Flatten a Tree, from top to bottom and leftmost nodes to rightmost ones.

node "root" [ node "foo" [ leaf "bar", leaf "baz" ] ]
    |> flatten
--> [ node "root" [ node "foo" [ leaf "bar", leaf "baz" ] ]
--> , node "foo" [ leaf "bar", leaf "baz" ]
--> , leaf "bar"
--> , leaf "baz"
--> ]
foldl : (a -> b -> b) -> b -> Node a -> b

Reduce all tree values from top to bottom, left to right.

node 1 [ node 2 [ leaf 3 ] ]
    |> foldl (+) 0
--> 6

node "a"
    [ node "b" [ leaf "c" ]
    , node "d" [ node "e" [ leaf "f" ] ]
    , leaf "g"
    ]
    |> foldl (\value acc -> acc ++ value) ""
--> "abcdefg"
foldr : (a -> b -> b) -> b -> Node a -> b

Reduce all tree values from top to bottom, right to left.

node "a"
    [ node "b" [ leaf "c" ]
    , node "d" [ node "e" [ leaf "f" ] ]
    , leaf "g"
    ]
    |> foldr (\value acc -> acc ++ value) ""
--> "gfedcba"
map : (a -> b) -> Node a -> Node b

Map all Node values in a Tree.

node "root" [ leaf "foo", node "bar" [ leaf "baz" ] ]
    |> map String.toUpper
--> node "ROOT" [ leaf "FOO", node "BAR" [ leaf "BAZ" ] ]
refine : (a -> Bool) -> Node a -> Node a

Filter a Tree, keeping only nodes which attached leaves satisfy the provided test and preserving their ancestors, up to the tree root, which is always kept.

node 2
    [ node 4
        [ leaf 6
        , leaf 7
        , node 8
            [ leaf 10
            , leaf 11
            , leaf 12
            , leaf 13
            ]
        ]
    ]
    |> refine (\x -> x % 2 == 0)
--> node 2
-->    [ node 4
-->        [ leaf 6
-->        , node 8
-->            [ leaf 10
-->            , leaf 12
-->            ]
-->        ]
-->    ]
sortBy : (a -> comparable) -> Node a -> Node a

Recursively sort node children from a tree using a sorter.

node 0 [ leaf 3, leaf 1, leaf 2 ]
    |> sortBy identity
--> node 0 [ leaf 1, leaf 2, leaf 3 ]
sortWith : (a -> a -> Order) -> Node a -> Node a

Recursively sort node children from a tree using a comparator.

node 0 [ leaf 3, leaf 1, leaf 2 ]
    |> sortWith (\a b -> if a == b then EQ else if a < b then GT else LT)
--> node 0 [ leaf 3, leaf 2, leaf 1 ]
tuple : Node a -> Node a -> ( a, Maybe a )

Turn a Node into a tuple containing the value and the parent value, if any.

Importing and exporting

fromList : List ( a, Maybe a ) -> Maybe (Node a)

Build a tree from a list of hierarchy descriptors, which are tuples of value and parent value, starting with the root.

[ ( "root", Nothing )
, ( "foo", Just "root" )
, ( "bar", Just "foo" )
]
    |> fromList
--> Just (node "root" [ node "foo" [ leaf "bar" ] ])
toList : Node a -> List ( a, Maybe a )

Turn a tree of node into a list of tuples.

node "root" [ node "foo" [ leaf "bar" ], leaf "baz" ]
    |> toList
--> [ ( "root", Nothing )
--> , ( "foo", Just "root")
--> , ( "bar", Just "foo")
--> , ( "baz", Just "root")
--> ]
decode : Decoder a -> Decoder (Node a)

A JSON Node decoder.

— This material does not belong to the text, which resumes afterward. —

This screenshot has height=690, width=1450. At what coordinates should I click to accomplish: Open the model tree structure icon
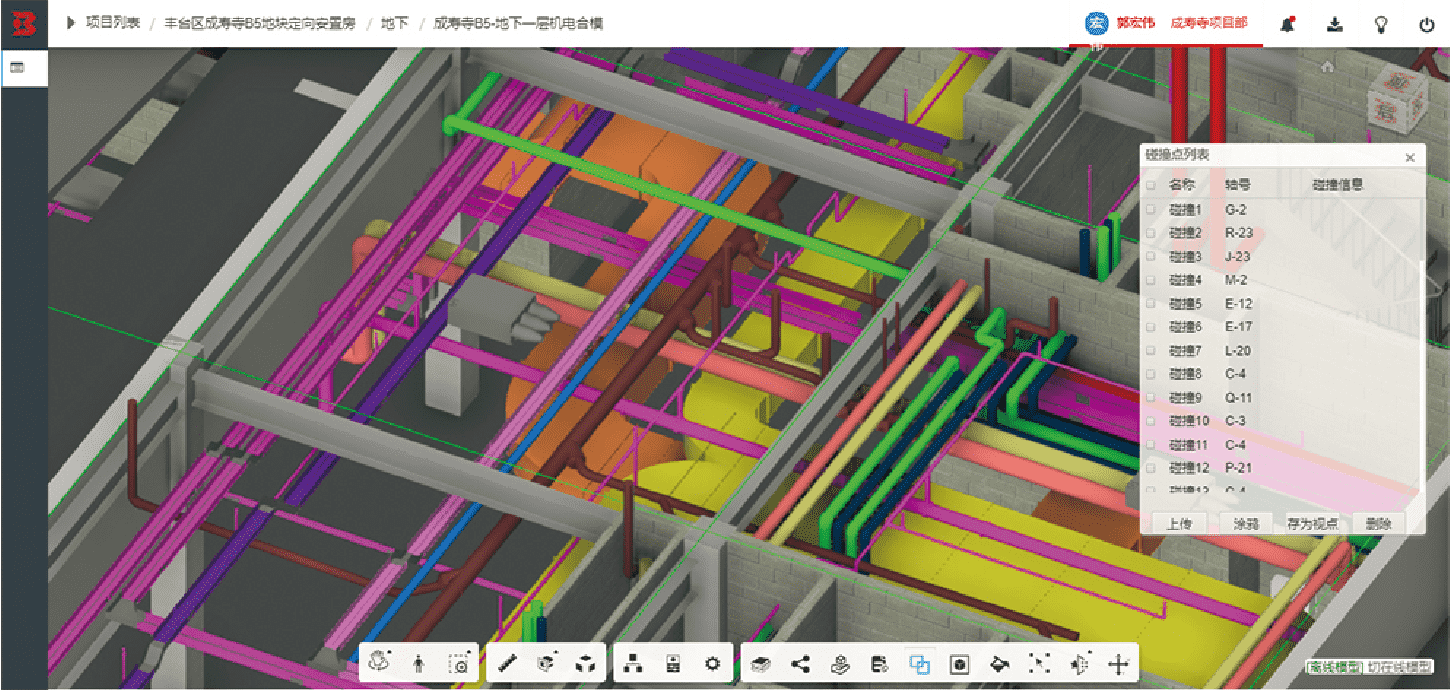632,663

You must specify a decoder for values.

import Json.Decode as Decode

json : String
json = "{\"value\":\"foo\",\"children\":[{\"value\":\"bar\",\"children\":[]}]}"

Decode.decodeString (decode Decode.string) json
--> Ok (node "foo" [ leaf "bar" ])
encode : (a -> Encode.Value) -> Node a -> Encode.Value

Encode a Node to JSON. You must provide an encoder for values.

import Json.Encode as Encode

node "foo" [ leaf "bar" ]
    |> encode Encode.string
    |> Encode.encode 0
--> "{\"value\":\"foo\",\"children\":[{\"value\":\"bar\",\"children\":[]}]}"
module Canopy
    exposing
        ( Node(..)
        , all
        , any
        , append
        , children
        , decode
        , encode
        , filter
        , flatMap
        , flatten
        , foldl
        , foldr
        , fromList
        , get
        , getAll
        , leaf
        , leaves
        , length
        , level
        , map
        , mapChildren
        , mapChildrenAt
        , maximum
        , minimum
        , member
        , node
        , parent
        , path
        , prepend
        , remove
        , refine
        , replaceAt
        , replaceChildren
        , replaceChildrenAt
        , replaceValue
        , replaceValueAt
        , seed
        , seek
        , siblings
        , sortBy
        , sortWith
        , toList
        , tuple
        , updateAt
        , updateValue
        , updateValueAt
        , value
        , values
        )

{-| A generic [Rose Tree](https://en.wikipedia.org/wiki/Rose_tree).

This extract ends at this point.